[ABOUT THIS EXERCISE] What you should give back is every line from the one containing "The height and" through the last line of the records below, word for word and without pictures.

[RECORDS FOR THE EXERCISE]
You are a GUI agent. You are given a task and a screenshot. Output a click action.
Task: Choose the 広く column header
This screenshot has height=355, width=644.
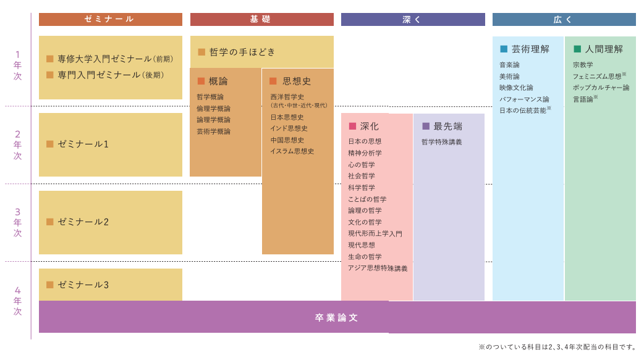click(564, 20)
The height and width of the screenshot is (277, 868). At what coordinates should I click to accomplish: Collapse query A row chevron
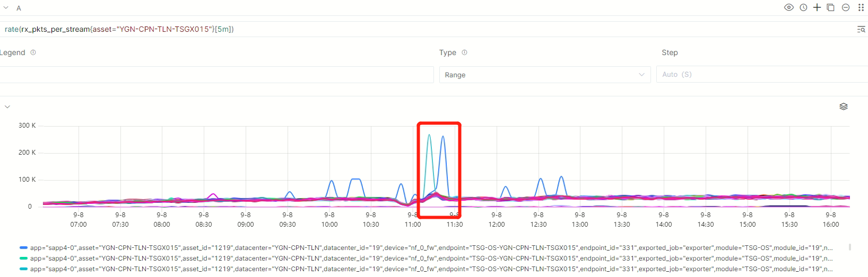[6, 8]
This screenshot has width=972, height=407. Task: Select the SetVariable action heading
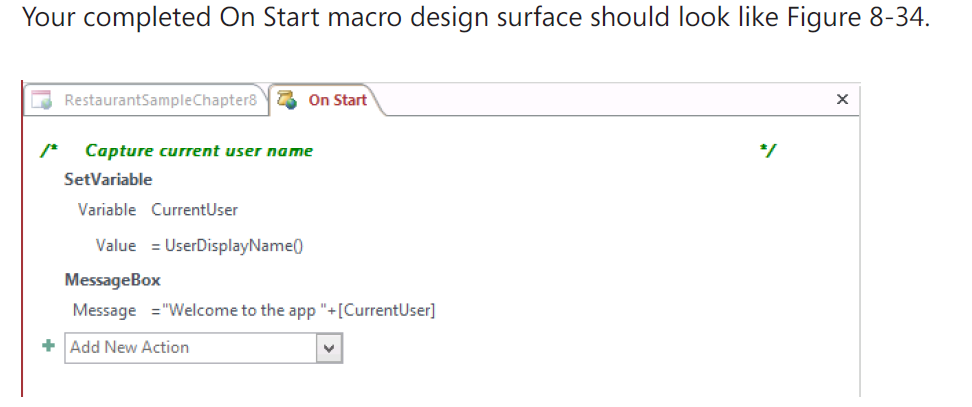pyautogui.click(x=108, y=180)
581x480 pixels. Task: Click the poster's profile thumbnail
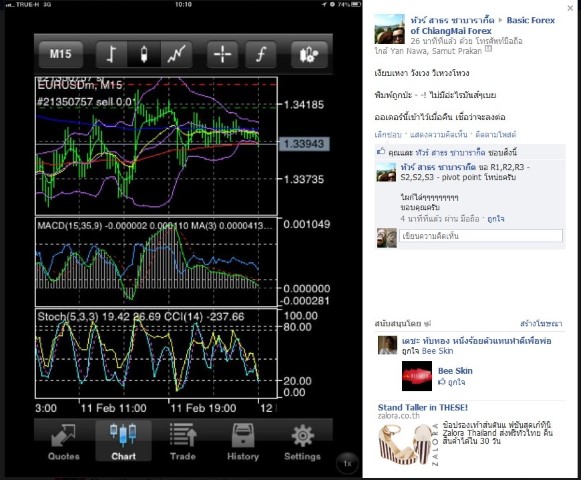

[FINISHED TASK]
The height and width of the screenshot is (277, 868). At what coordinates should I click to accomplish: Collapse query A row chevron
[6, 8]
This screenshot has width=972, height=407. Task: Select the SetVariable action heading
pyautogui.click(x=108, y=180)
581x480 pixels. Task: Click the poster's profile thumbnail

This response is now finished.